-- Data shown follows --

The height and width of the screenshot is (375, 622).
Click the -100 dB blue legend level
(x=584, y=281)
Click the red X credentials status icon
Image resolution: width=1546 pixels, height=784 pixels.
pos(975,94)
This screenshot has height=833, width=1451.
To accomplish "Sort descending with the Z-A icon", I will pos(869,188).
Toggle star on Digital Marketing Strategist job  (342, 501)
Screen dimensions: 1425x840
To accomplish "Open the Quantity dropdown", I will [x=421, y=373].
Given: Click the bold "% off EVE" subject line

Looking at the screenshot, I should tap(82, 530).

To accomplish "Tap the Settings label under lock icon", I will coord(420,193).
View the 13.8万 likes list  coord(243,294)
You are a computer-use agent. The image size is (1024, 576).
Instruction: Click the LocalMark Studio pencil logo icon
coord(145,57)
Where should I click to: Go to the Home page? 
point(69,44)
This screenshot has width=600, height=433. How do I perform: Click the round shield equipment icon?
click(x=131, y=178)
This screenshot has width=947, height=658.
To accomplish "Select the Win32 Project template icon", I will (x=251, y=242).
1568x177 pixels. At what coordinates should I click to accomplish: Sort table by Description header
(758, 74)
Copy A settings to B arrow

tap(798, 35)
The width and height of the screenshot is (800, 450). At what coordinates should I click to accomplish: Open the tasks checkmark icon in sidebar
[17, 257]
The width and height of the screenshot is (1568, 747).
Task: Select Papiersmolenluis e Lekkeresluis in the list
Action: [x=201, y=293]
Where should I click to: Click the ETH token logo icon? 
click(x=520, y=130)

-- Data shown concluded --

What is required: Exact reproduction of the whole material is the required answer.

Worked solution:
The height and width of the screenshot is (375, 622).
Click the -100 dB blue legend level
(x=584, y=281)
Click the red X credentials status icon
Image resolution: width=1546 pixels, height=784 pixels.
pos(975,94)
This screenshot has height=833, width=1451.
To accomplish "Sort descending with the Z-A icon", I will pos(869,188).
Toggle star on Digital Marketing Strategist job  (342, 501)
Screen dimensions: 1425x840
To accomplish "Open the Quantity dropdown", I will [x=421, y=373].
Given: Click the bold "% off EVE" subject line

Looking at the screenshot, I should tap(82, 530).

To accomplish "Tap the Settings label under lock icon", I will coord(420,193).
View the 13.8万 likes list  coord(243,294)
You are a computer-use agent. The image size is (1024, 576).
Instruction: Click the LocalMark Studio pencil logo icon
coord(145,57)
Where should I click to: Go to the Home page? 
point(69,44)
This screenshot has width=600, height=433. How do I perform: Click the round shield equipment icon?
click(x=131, y=178)
This screenshot has width=947, height=658.
To accomplish "Select the Win32 Project template icon", I will (x=251, y=242).
1568x177 pixels. At what coordinates should I click to accomplish: Sort table by Description header
(758, 74)
Copy A settings to B arrow

tap(798, 35)
The width and height of the screenshot is (800, 450). At what coordinates should I click to accomplish: Open the tasks checkmark icon in sidebar
[17, 257]
The width and height of the screenshot is (1568, 747).
Task: Select Papiersmolenluis e Lekkeresluis in the list
Action: [x=201, y=293]
Where should I click to: Click the ETH token logo icon? 
click(x=520, y=130)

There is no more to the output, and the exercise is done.